On the flip side, if there are many unanswered questions and you both become a little too close for comfort, you may resort to becoming ‘friends with benefits’, and that will be sure to muddy the water.

Here’s a reality check: It’s not practical to move from one point to the other. Your adjustment time can take longer than others’. It depends on the emotional upheaval leading up to the split. Don’t expect a smooth transition to happen overnight. Pace yourself. Get your mental health in check before you make any sudden movements back down a familiar street.
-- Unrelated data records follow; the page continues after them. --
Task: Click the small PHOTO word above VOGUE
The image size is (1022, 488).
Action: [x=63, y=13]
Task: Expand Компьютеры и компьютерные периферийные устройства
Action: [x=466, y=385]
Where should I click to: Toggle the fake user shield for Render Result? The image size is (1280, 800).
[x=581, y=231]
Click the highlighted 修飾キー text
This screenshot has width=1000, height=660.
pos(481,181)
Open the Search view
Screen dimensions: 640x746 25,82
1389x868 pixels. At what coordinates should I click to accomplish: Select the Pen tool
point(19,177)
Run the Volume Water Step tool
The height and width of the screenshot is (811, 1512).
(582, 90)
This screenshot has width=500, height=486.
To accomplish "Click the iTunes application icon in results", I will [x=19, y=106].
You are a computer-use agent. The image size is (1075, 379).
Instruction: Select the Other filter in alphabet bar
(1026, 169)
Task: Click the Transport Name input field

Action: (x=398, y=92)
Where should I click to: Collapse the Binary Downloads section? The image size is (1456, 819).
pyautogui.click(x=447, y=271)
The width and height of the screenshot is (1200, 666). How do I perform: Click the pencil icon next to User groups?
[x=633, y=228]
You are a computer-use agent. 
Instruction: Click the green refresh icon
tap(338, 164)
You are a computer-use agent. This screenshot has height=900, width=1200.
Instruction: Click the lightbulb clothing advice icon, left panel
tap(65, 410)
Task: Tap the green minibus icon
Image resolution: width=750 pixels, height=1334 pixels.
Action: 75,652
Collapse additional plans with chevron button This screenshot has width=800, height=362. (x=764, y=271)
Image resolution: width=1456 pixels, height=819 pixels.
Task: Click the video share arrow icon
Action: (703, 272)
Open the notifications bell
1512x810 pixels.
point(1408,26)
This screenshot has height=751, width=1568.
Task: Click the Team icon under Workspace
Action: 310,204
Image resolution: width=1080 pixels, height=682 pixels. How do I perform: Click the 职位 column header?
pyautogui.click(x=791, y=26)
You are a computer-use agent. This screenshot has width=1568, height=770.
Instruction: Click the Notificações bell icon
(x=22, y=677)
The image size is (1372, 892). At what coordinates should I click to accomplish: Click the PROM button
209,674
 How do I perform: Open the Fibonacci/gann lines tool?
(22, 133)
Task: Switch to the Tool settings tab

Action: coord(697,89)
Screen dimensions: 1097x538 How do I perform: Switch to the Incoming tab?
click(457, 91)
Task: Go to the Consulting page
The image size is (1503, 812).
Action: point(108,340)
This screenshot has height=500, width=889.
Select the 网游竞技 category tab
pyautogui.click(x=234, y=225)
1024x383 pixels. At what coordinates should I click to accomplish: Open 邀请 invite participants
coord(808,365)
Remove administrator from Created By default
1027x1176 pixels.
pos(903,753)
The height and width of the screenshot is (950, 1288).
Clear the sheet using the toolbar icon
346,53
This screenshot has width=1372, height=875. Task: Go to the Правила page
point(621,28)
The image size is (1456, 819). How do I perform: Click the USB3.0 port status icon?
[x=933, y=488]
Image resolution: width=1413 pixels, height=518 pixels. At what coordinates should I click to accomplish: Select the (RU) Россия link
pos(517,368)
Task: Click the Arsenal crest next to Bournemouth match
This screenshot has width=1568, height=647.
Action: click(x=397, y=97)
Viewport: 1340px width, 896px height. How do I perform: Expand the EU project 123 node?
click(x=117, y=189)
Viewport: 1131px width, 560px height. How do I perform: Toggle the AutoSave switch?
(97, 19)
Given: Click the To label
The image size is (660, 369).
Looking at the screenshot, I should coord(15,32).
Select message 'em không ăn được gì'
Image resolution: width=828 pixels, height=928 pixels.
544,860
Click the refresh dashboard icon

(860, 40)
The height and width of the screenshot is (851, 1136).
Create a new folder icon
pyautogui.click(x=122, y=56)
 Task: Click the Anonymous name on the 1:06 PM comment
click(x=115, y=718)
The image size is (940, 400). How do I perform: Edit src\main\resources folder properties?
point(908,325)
So how do you shift from ex to friend? Admitting culpability is the number-one way of speeding up that process significantly. Healing, letting go, and realising that it just wasn’t meant to be is another. Once you’ve crossed that threshold, then you can embark on a new path to friendship.

ExEs and Boundaries

What happens when your ex moves on and you’re still a special friend in his or her life? Now that’s a tricky one. There’s no real answer for that. Couples have opted to lie all together by omitting the fact that this specific friend is, in fact, an ex. Opening up that portal and sharing that kind of background information can be intimidating to a new love.

There’s also the option of being completely transparent with your new significant other, confessing that even though that relationship is over, your ex stills plays a vital role in your life. And it can become beneficial to the new union, because the other half can gather intel. Some new partners actually grow to form friendships with those exes and even place the ex’s name on the wedding guest list.

Many people find that they make better friends than partners. You tend to appreciate people more in retrospect; once you take out all the emotions, you can focus on the good. And you’re also able to just tell it like it is because of the history you share. A relationship that evolves from romance to another chance, as friends, can become much deeper and long-lasting.

So, after a break-up, just breeze out for a bit and see where life takes you. But don’t knock staying friends until you’ve tried it.